Die anhaltende Verbesserung des Waren- und Dienstleistungsergebnisses konnte hiebei die höheren Abflüsse aus grenzüberschreitenden Einkommen und Transfers nicht zur Gänze kompensieren.

 

Exporterlöse und Importzahlungen wiesen im Berichtszeitraum weiterhin stark abgeschwächte bzw. sogar rückläufige Zuwachsraten auf (+2% bzw. -2%). Das Defizit der Warenzahlungen verkleinerte sich damit im Vorjahresvergleich um 0,43 Mrd. Euro auf 1,19 Mrd. Euro.

 

Die günstige Entwicklung des Saldos der Dienstleistungen  (2,29 gegenüber 1,72 Mrd. Euro) wird seit der Einführung des physischen Euro durch ein statistisches Phänomen bei den Reiseverkehrsausgaben der Österreicher etwas überzeichnet: die nunmehrige Ermittlung der Reiseverkehrsausgaben aus Stichprobenbefragungen ergibt ein gegenüber dem Vergleichszeitraum verändertes – aber der ökonomischen Realität besser entsprechendes – „Saisonmuster“ der Reiseverkehrsausgaben.

 

Die Einkommensbilanz wies mit -0,82 Mrd. Euro ein um 0,54 Mrd. Euro höheres Defizit als im Vergleichszeitraum auf, wofür vor allem höhere Abflüsse bei den Vermögenseinkommen aus Portfolioinvestitionen maßgebend waren.

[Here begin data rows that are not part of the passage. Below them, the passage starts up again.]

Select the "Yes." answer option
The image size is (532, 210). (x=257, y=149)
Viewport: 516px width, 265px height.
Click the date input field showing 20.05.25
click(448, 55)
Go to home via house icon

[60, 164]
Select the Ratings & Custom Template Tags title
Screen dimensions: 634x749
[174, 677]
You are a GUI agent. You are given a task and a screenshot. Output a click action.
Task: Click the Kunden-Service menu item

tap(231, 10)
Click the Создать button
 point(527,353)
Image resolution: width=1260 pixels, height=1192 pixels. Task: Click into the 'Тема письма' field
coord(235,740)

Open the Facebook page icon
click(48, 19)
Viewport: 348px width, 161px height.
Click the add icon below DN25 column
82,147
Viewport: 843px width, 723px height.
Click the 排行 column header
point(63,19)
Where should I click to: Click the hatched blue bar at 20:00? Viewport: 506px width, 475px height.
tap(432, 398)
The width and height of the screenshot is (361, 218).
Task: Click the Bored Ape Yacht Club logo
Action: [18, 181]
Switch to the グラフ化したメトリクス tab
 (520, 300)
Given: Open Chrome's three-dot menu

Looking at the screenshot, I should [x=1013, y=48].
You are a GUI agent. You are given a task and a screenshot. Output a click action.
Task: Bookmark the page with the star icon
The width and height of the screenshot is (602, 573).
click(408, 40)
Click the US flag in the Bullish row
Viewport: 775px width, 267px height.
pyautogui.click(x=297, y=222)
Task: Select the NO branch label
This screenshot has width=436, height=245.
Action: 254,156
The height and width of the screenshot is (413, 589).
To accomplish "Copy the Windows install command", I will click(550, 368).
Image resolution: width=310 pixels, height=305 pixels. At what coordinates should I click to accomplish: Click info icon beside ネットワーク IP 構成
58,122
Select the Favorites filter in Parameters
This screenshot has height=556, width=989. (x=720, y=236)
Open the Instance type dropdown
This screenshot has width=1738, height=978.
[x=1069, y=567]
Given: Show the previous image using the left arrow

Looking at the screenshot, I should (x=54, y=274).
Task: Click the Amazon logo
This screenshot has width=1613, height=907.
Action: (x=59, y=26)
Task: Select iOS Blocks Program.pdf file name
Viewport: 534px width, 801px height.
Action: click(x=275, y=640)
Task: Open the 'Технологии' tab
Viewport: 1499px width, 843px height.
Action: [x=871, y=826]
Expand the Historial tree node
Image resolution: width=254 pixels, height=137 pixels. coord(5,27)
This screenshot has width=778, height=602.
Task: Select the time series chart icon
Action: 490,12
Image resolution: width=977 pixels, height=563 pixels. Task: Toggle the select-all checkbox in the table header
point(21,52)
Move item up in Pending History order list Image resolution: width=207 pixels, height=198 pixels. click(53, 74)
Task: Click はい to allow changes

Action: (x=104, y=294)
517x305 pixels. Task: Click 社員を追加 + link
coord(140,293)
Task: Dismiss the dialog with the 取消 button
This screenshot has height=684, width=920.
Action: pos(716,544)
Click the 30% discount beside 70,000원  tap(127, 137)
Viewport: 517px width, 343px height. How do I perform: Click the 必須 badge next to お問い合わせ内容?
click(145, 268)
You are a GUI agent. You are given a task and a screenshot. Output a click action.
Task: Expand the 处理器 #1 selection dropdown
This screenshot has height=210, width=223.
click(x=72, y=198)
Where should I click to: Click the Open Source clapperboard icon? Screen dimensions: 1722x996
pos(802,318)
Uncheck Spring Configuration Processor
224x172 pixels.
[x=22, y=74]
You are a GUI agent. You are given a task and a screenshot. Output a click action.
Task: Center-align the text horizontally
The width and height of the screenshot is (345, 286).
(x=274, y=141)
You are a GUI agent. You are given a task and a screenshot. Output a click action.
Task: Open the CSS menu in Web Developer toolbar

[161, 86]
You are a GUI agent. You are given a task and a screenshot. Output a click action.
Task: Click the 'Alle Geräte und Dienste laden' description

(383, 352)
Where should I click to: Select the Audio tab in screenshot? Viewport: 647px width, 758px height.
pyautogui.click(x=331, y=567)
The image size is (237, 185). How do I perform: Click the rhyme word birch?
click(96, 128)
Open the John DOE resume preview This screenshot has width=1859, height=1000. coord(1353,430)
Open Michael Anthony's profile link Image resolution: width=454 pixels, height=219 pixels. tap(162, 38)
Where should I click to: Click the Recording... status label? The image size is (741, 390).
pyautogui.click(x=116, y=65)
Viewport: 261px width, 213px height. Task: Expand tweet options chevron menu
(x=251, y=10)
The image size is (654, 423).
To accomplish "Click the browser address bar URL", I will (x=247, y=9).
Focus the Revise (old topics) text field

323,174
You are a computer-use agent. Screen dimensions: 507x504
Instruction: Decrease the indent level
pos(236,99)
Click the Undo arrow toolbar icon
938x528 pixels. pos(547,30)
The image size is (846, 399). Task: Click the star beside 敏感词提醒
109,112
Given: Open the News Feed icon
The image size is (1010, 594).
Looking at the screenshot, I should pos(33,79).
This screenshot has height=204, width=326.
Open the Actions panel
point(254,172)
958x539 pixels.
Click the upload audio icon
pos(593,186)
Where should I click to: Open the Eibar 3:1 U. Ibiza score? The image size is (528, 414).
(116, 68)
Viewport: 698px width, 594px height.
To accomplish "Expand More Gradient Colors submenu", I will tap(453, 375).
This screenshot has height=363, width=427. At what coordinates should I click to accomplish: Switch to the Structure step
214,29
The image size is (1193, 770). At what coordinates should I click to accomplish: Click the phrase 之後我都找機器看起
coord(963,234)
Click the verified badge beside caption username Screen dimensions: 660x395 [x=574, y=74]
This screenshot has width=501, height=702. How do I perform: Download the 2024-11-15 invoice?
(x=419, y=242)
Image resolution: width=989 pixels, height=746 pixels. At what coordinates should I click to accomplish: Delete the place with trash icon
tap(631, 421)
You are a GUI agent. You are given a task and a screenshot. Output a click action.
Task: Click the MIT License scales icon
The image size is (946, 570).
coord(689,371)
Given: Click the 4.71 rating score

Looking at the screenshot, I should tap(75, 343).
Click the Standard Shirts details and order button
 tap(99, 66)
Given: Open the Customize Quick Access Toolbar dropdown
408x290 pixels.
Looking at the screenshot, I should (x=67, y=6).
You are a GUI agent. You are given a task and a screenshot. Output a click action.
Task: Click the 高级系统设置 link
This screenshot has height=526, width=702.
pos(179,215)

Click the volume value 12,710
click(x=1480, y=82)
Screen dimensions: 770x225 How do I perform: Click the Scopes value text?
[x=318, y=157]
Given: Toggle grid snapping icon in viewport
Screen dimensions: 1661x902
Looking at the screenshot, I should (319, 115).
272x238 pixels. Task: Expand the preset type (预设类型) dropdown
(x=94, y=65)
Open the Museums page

Die Transferbilanz drehte von einem positiven Saldo von 0,07 Mrd. Euro auf einen negativen in Höhe von 0,41 Mrd. Euro, was vor allem auf höhere Beitragszahlungen sowohl von privaten als auch öffentlichen Stellen zurückzuführen ist.

 

Die Kapitalbilanz zeigte in allen Teilbilanzen mit Ausnahme der Finanzderivate und offiziellen Währungsreserven Nettokapitalabflüsse.

 

Österreichische Unternehmen haben ihre Auslandsinvestitionen stärker ausgebaut als ausländische Unternehmen in Österreich, so dass die Teilbilanz Direktinvestitionen einen Nettokapitalabfluss aufwies, der mit 0,21 Mrd. Euro jedoch etwas geringer war als im Vergleichszeitraum.

 

Im Bereich der Portfolioinvestitionen engagierten sich inländische Investoren mit etwa 10 ½ Mrd. Euro stärker in ausländischen Wertpapieren als ausländische Investoren in österreichischen Wertpapieren (8 ½ Mrd. Euro). Die relativ größten Veranlagungsvolumina wurden (in beide Richtungen) weiterhin bei festverzinslichen Wertpapieren bewegt.

 

Die Sonstigen Investitionen zeigten in den ersten beiden Monaten 2002 einen Kapitalexport von 1,18 Mrd. Euro gegenüber 0,69 Mrd. Euro im gleichen Zeitraum 2001.

 

Die Teilbilanzen Finanzderivate bzw. offizielle Währungsreserven schlossen jeweils mit einem geringfügigen Kapitalimport von 0,14 bzw. 0,11 Mrd. Euro.